Report the number of lines in the entries below that include the word "computer", and nothing else.

┄┄┄┄┄┄┄┄┄┄┄┄┄┄┄┄┄┄┄┄

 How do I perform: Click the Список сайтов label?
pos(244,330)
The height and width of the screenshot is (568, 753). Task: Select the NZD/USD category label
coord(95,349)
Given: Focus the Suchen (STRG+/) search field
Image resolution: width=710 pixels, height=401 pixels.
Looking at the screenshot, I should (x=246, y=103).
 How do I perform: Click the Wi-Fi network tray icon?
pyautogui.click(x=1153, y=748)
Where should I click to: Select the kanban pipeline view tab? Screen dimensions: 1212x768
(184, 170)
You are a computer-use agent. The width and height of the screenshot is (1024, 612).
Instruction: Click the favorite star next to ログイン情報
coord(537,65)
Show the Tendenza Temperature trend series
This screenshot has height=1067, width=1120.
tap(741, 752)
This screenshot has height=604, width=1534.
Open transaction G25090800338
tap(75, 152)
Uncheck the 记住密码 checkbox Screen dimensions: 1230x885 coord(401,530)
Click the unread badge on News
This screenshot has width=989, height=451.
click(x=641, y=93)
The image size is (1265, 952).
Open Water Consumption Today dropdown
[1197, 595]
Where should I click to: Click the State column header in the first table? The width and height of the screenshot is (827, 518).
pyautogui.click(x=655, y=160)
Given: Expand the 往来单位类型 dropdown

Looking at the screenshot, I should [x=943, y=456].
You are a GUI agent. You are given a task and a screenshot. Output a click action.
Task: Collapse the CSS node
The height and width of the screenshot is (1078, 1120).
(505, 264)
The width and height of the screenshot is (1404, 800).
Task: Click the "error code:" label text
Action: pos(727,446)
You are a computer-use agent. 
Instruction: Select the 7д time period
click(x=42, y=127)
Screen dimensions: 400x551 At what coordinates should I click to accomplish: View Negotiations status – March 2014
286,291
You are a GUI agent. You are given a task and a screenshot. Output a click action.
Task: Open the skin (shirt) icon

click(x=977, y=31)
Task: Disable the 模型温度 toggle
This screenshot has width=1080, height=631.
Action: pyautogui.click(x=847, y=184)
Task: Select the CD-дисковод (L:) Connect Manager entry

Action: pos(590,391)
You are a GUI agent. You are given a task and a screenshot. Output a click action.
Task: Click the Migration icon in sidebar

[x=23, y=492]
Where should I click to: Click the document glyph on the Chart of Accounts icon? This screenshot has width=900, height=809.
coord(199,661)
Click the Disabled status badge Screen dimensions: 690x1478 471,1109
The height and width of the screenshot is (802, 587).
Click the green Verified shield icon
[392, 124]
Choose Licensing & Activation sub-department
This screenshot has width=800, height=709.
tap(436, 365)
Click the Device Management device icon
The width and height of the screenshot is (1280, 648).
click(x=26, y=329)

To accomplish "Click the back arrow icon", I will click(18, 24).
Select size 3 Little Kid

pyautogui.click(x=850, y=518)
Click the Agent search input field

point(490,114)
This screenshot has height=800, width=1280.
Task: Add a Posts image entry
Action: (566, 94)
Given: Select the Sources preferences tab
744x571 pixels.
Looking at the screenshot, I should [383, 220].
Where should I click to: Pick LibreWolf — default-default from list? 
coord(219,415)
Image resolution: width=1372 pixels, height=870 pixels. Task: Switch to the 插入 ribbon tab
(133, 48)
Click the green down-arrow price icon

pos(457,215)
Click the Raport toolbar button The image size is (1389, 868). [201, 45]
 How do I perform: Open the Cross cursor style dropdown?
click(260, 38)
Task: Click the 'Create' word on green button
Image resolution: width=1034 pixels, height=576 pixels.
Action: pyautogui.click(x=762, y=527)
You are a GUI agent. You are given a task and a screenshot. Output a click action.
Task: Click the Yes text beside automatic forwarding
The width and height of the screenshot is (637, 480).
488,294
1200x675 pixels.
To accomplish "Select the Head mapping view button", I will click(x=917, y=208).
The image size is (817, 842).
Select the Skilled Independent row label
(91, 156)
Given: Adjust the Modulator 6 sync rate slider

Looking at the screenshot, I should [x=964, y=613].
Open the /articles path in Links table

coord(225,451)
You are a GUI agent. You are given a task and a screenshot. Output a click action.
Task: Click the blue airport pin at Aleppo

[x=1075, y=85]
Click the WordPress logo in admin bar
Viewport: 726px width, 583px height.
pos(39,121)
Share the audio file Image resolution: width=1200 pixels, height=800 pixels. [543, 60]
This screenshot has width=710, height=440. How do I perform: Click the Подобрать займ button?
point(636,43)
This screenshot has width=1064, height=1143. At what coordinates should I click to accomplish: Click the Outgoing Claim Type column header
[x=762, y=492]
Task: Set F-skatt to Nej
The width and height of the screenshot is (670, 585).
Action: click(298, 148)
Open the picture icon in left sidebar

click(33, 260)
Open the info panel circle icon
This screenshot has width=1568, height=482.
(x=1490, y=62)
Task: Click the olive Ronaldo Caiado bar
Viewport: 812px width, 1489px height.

┄┄┄┄┄┄┄┄┄┄┄┄┄┄┄┄┄┄┄┄

_OUTPUT OF THE TASK_
2